__What you should do__
Only one stretch of the data is wanted: the line containing "329x220 pixels.", the line containing "Viewport: 1296px width, 566px height.", and every line between them, copied exactly.

┌──

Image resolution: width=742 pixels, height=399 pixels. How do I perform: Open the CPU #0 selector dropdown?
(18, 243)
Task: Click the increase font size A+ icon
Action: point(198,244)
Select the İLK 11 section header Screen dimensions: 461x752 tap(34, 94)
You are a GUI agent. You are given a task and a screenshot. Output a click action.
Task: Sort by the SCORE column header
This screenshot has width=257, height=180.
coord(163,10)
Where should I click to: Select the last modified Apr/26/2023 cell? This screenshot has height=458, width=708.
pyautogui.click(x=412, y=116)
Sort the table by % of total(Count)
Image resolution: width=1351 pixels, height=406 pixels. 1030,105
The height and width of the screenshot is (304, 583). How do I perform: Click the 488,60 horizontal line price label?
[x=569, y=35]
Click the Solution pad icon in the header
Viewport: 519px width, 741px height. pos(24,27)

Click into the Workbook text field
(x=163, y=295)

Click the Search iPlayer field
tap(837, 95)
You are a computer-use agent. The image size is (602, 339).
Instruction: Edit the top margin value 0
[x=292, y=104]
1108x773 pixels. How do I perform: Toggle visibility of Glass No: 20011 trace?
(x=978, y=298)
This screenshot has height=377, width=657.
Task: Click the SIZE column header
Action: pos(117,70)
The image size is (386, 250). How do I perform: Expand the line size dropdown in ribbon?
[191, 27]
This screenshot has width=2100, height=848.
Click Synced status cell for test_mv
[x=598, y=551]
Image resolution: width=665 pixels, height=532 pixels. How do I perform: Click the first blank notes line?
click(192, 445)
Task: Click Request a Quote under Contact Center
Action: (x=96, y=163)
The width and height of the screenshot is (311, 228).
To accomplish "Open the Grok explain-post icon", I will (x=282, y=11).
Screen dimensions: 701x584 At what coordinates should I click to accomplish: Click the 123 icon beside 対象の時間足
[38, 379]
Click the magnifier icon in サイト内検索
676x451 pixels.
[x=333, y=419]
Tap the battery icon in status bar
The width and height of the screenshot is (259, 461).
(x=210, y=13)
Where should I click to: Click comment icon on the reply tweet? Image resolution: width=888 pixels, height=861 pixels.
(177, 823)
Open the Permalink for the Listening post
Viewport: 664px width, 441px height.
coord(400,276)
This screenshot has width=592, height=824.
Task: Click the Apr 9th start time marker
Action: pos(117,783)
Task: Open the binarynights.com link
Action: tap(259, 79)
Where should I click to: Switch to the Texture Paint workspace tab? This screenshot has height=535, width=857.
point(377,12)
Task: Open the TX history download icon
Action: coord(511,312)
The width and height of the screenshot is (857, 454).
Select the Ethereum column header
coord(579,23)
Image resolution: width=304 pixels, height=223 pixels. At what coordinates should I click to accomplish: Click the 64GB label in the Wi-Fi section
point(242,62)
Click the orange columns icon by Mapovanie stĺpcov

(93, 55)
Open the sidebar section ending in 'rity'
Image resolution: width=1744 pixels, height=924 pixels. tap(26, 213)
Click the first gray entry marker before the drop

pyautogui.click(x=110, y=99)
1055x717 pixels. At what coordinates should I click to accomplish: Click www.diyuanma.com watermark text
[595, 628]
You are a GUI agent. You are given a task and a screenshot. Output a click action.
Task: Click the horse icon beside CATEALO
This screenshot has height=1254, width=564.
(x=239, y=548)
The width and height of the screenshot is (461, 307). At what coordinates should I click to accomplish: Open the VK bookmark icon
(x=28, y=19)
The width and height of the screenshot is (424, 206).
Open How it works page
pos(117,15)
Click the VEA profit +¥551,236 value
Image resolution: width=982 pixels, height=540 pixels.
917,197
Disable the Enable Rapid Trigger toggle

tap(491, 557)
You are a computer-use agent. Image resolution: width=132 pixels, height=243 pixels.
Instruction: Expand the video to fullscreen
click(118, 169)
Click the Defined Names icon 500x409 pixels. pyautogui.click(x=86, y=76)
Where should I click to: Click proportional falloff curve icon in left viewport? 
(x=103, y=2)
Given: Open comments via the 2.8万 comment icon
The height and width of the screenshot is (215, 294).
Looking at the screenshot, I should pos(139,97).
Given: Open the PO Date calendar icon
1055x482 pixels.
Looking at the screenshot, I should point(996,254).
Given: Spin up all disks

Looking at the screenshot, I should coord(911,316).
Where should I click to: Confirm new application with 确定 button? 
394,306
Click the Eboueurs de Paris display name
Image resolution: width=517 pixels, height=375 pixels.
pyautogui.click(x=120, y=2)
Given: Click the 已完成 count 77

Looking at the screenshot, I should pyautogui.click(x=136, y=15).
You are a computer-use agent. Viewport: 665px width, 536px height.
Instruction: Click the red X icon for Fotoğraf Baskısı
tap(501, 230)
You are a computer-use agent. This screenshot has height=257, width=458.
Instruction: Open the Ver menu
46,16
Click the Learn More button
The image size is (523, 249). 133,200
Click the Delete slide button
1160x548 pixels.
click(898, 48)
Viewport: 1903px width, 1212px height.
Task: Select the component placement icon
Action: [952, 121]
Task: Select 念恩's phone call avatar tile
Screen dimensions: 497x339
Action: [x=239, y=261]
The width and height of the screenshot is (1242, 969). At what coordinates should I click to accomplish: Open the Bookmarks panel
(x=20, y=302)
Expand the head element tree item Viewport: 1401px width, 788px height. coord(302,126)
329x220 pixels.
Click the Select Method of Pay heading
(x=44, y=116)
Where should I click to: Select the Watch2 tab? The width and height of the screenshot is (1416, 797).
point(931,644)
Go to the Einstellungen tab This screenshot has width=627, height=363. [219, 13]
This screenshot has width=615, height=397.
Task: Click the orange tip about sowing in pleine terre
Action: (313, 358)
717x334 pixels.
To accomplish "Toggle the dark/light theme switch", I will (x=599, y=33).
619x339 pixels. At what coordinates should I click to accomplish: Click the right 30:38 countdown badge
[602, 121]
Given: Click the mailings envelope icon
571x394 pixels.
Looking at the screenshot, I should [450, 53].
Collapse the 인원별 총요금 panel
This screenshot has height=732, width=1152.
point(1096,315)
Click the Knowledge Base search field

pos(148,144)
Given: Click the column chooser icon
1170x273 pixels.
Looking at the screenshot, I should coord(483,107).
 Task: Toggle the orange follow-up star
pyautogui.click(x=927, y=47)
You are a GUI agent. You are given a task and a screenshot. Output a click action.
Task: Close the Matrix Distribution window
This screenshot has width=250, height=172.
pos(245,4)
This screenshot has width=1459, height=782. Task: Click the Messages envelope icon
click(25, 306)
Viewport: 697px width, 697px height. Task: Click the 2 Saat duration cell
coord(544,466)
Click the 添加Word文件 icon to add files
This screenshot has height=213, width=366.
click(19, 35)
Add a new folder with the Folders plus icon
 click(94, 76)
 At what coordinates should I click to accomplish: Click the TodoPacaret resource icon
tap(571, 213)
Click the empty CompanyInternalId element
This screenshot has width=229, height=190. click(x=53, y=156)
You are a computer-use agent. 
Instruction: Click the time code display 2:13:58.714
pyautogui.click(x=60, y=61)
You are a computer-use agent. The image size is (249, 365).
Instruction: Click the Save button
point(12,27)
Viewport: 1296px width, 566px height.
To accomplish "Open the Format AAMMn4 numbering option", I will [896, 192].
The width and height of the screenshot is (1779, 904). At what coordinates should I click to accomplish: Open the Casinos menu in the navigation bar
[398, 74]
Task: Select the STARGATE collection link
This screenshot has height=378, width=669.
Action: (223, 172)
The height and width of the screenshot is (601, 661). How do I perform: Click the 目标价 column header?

└──

__Result of this task__
329x220 pixels.
Click the Select Method of Pay heading
(x=44, y=116)
Where should I click to: Select the Watch2 tab? The width and height of the screenshot is (1416, 797).
point(931,644)
Go to the Einstellungen tab This screenshot has width=627, height=363. [219, 13]
This screenshot has width=615, height=397.
Task: Click the orange tip about sowing in pleine terre
Action: (313, 358)
717x334 pixels.
To accomplish "Toggle the dark/light theme switch", I will (x=599, y=33).
619x339 pixels. At what coordinates should I click to accomplish: Click the right 30:38 countdown badge
[602, 121]
Given: Click the mailings envelope icon
571x394 pixels.
Looking at the screenshot, I should [450, 53].
Collapse the 인원별 총요금 panel
This screenshot has height=732, width=1152.
point(1096,315)
Click the Knowledge Base search field

pos(148,144)
Given: Click the column chooser icon
1170x273 pixels.
Looking at the screenshot, I should coord(483,107).
 Task: Toggle the orange follow-up star
pyautogui.click(x=927, y=47)
You are a GUI agent. You are given a task and a screenshot. Output a click action.
Task: Close the Matrix Distribution window
This screenshot has width=250, height=172.
pos(245,4)
This screenshot has width=1459, height=782. Task: Click the Messages envelope icon
click(25, 306)
Viewport: 697px width, 697px height. Task: Click the 2 Saat duration cell
coord(544,466)
Click the 添加Word文件 icon to add files
This screenshot has height=213, width=366.
click(19, 35)
Add a new folder with the Folders plus icon
 click(94, 76)
 At what coordinates should I click to accomplish: Click the TodoPacaret resource icon
tap(571, 213)
Click the empty CompanyInternalId element
This screenshot has width=229, height=190. click(x=53, y=156)
You are a computer-use agent. 
Instruction: Click the time code display 2:13:58.714
pyautogui.click(x=60, y=61)
You are a computer-use agent. The image size is (249, 365).
Instruction: Click the Save button
point(12,27)
Viewport: 1296px width, 566px height.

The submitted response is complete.